## Passage shown

Security Threats and the Internet of Things
Originally published on ITWeb.
Internet of things (IoT) is changing the world around us, but it's also making your network vulnerable to attack.
There's a new kind of attack happening, and it's targeting IoT weaknesses in the network. IOT is particularly at risk as the wide array of connected devices - both inside and outside the business - are very difficult to monitor and control.
Rene Bosman, Manager at Infoblox Africa, says: "People tend to add their own devices to the company network without informing IT, and some of these devices could be vulnerable to attack, opening a gateway for hackers. Just last week an estimated million organizations worldwide were infiltrated by a new Internet of things botnet. It's clear, a new threat requires a new approach to network security. "Traditionally IOT devices are 'dumb' devices making them vulnerable to hackers to infiltrate and use for botnet attacks".
"Pretty much every enterprise organization is vulnerable to this type of attack, especially those with complex and diverse networks and that have a combination of physical, virtual and cloud deployments."
Recovery is often a complex and labor-intensive process, so businesses that may be at risk should implement pre-emptive measures to protect themselves - and their networks. However, Bosman says before businesses can take steps to protect their infrastructure, they need to understand what they have in that infrastructure and the associated challenges faced.
"First, businesses need to get visibility across their entire network, include their extended infrastructure, virtual machines, network endpoints and even users. It's also vital to identify any non-compliant devices that may be on the network, which could be any type of IP-related device like a security camera, for example, that has been installed without the IT security team's knowledge or permission. Insecure network devices can be easily hacked," he continues. "An example at large scale we have seen about a year ago with the Mirai botnet that was inserted in CCTV IP cameras and started a large volumetric attack on the DYN DNS servers in the US, resulting in a huge outage of critical applications for hours".

## Supplied data
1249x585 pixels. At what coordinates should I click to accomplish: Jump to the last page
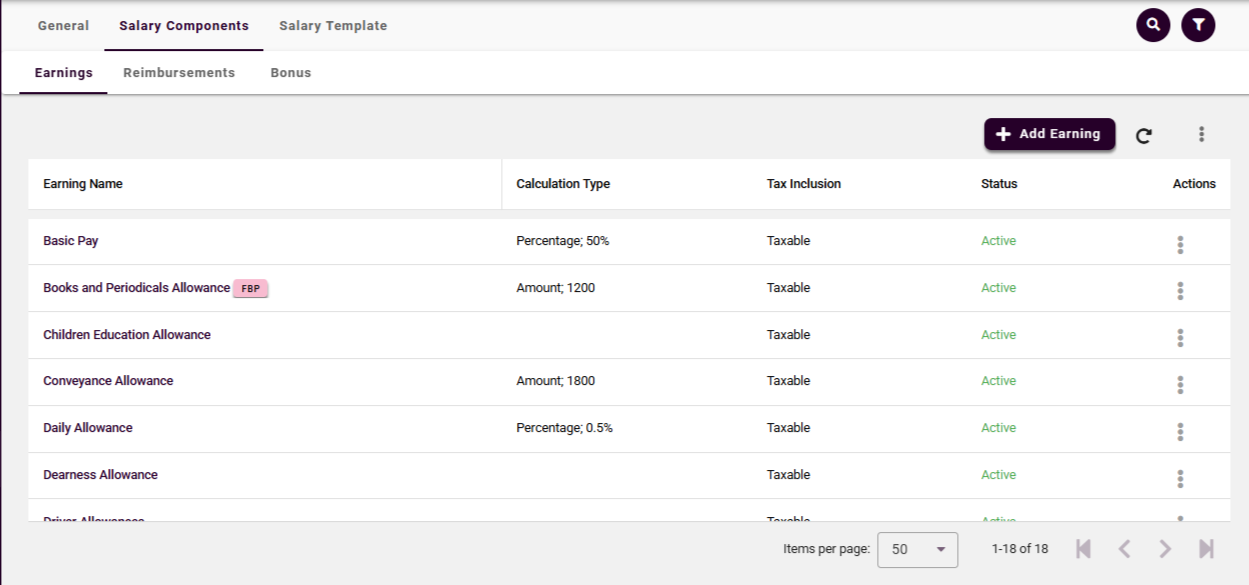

## Objective
Reproduce the IoT security article word for word, starting with "Security Threats and" and going on through "vulnerable to attack.". Work only from the IoT security article, not from the listing.

## Solution to this exercise
Security Threats and the Internet of Things
Originally published on ITWeb.
Internet of things (IoT) is changing the world around us, but it's also making your network vulnerable to attack.